►
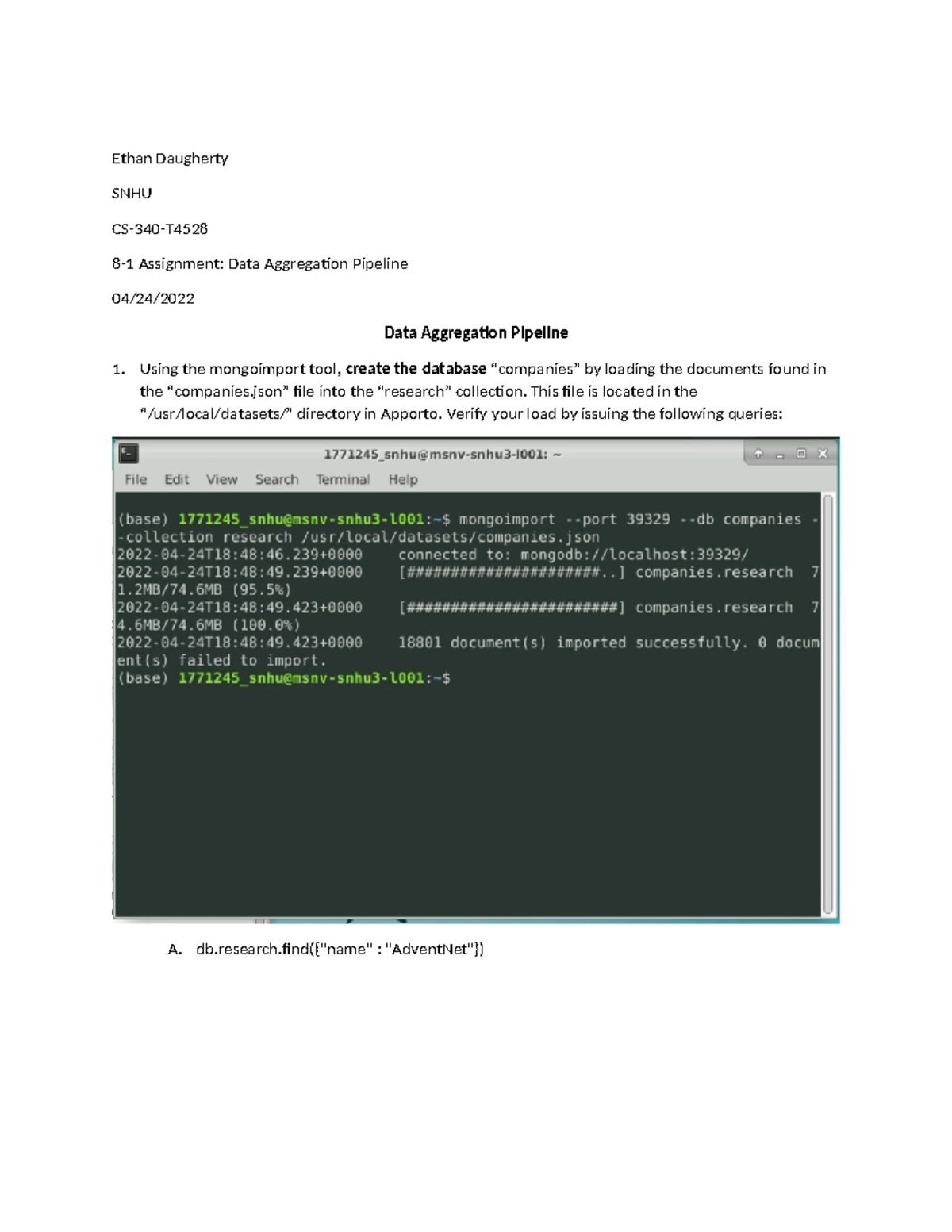
Task: Click the roll-up shade icon on the title bar
Action: (760, 452)
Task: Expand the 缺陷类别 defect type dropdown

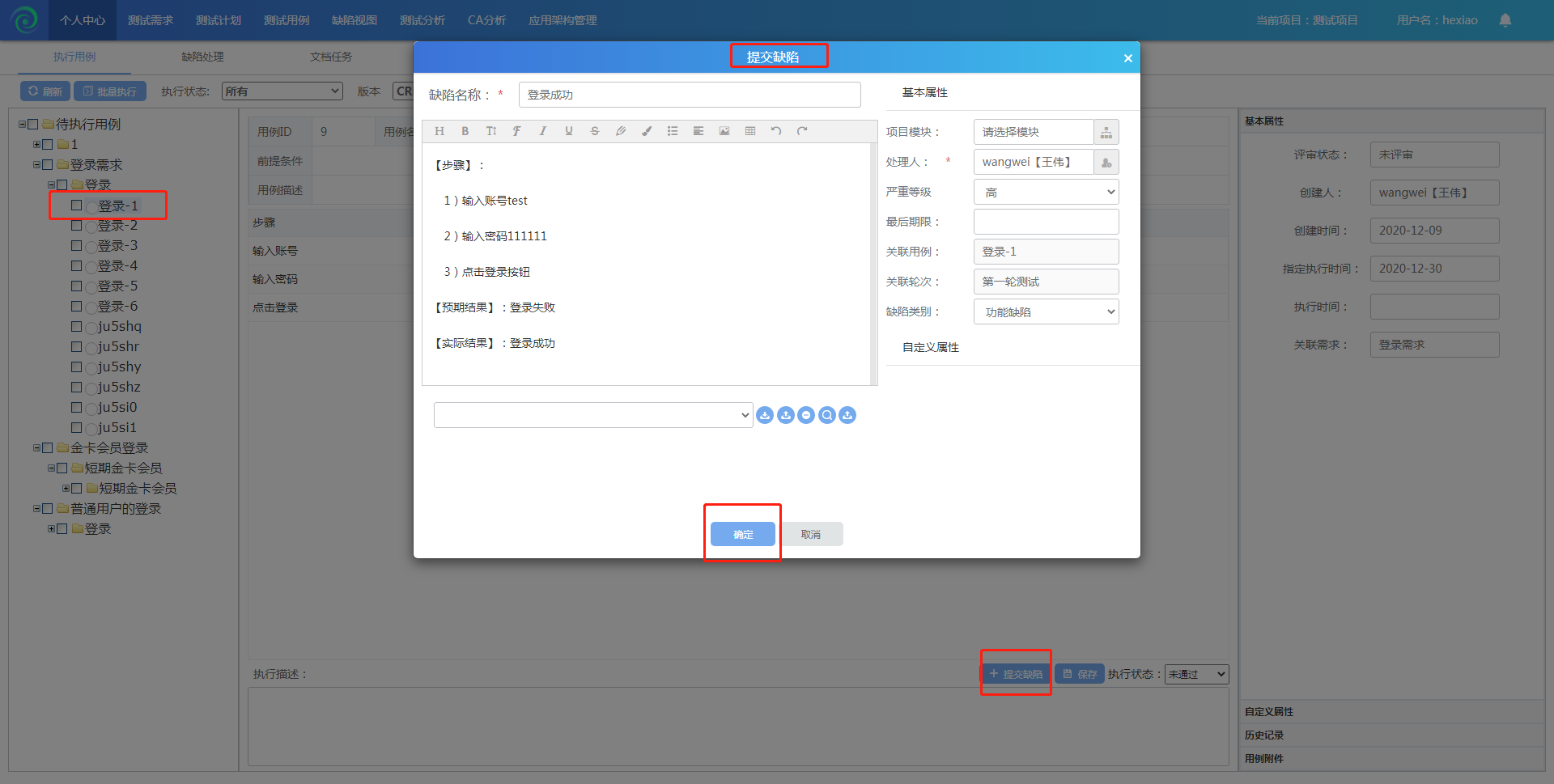Action: point(1046,311)
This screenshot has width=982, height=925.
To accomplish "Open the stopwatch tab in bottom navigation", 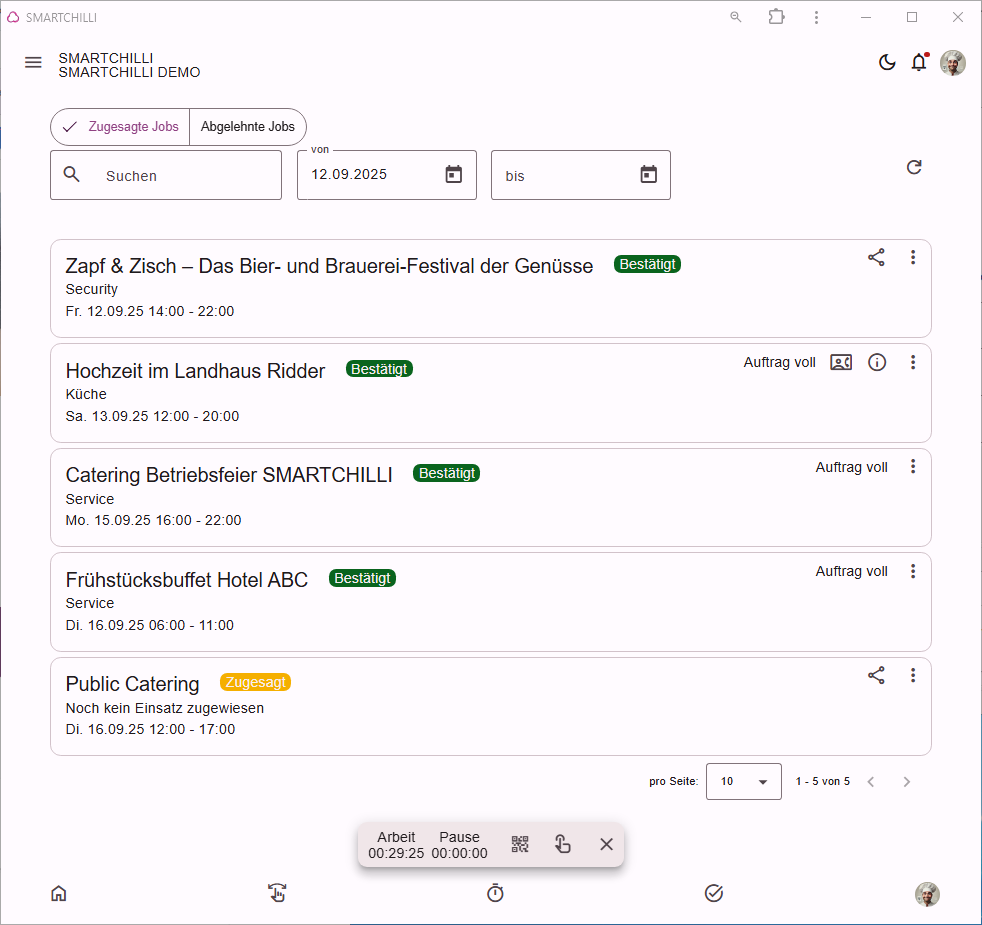I will 495,893.
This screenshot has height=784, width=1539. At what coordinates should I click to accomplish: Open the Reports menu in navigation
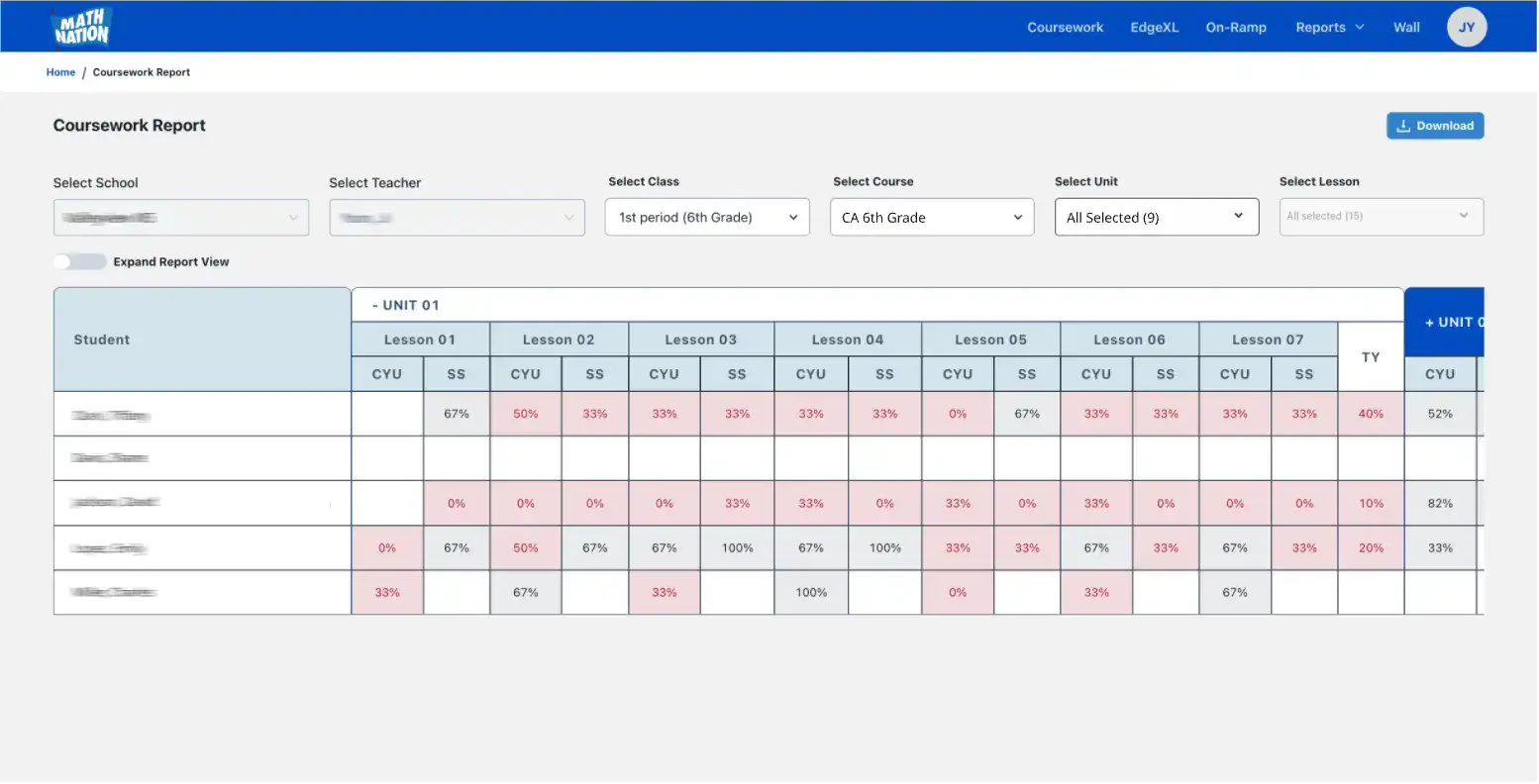coord(1329,28)
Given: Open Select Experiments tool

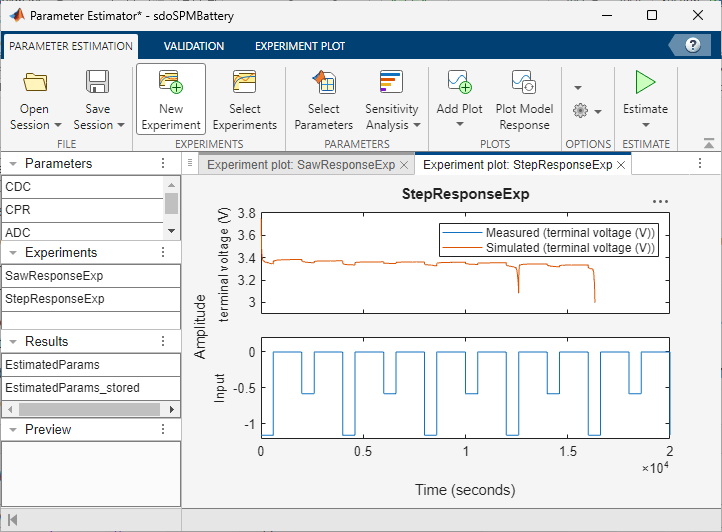Looking at the screenshot, I should 244,83.
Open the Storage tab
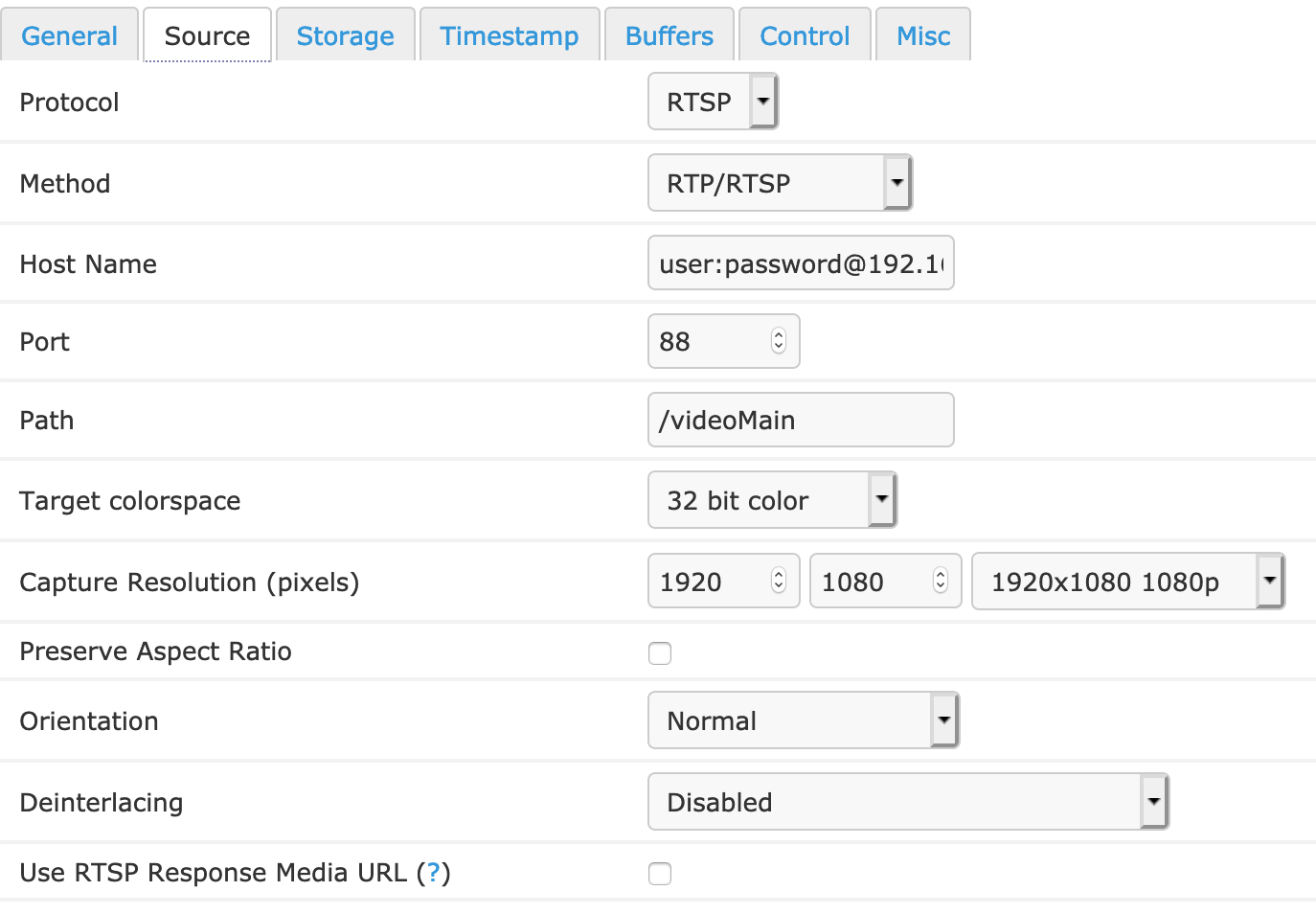Image resolution: width=1316 pixels, height=914 pixels. pyautogui.click(x=345, y=34)
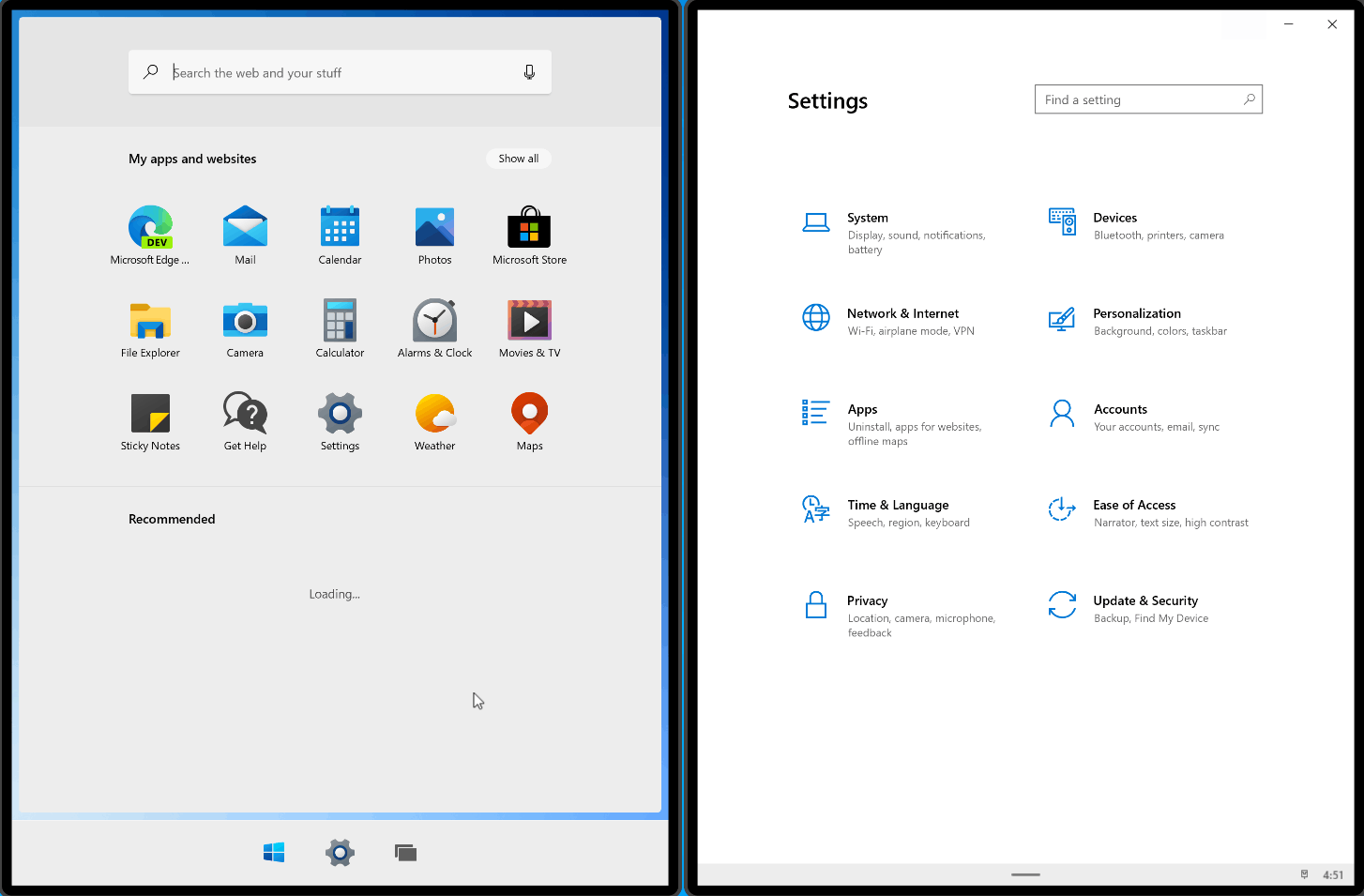This screenshot has width=1364, height=896.
Task: Open the Camera app
Action: pyautogui.click(x=245, y=321)

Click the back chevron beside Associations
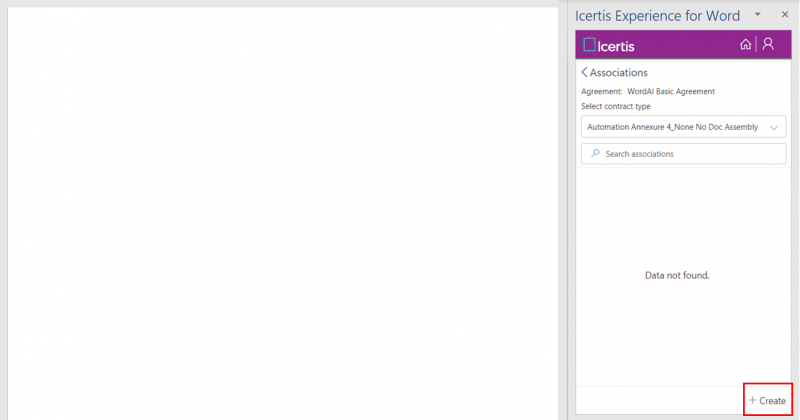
◄
- PROBLEM REQUIREMENTS: What is needed is an exact restatement of every line from the one containing "Given: Open Select Experiments tool" through the last line of the records, pictures left out.

- ANSWER BOX:
Given: Open Select Experiments tool

Looking at the screenshot, I should 244,83.
Open the Storage tab
Image resolution: width=1316 pixels, height=914 pixels. pyautogui.click(x=345, y=34)
This screenshot has width=1364, height=896.
Task: Open the Camera app
Action: pyautogui.click(x=245, y=321)

Click the back chevron beside Associations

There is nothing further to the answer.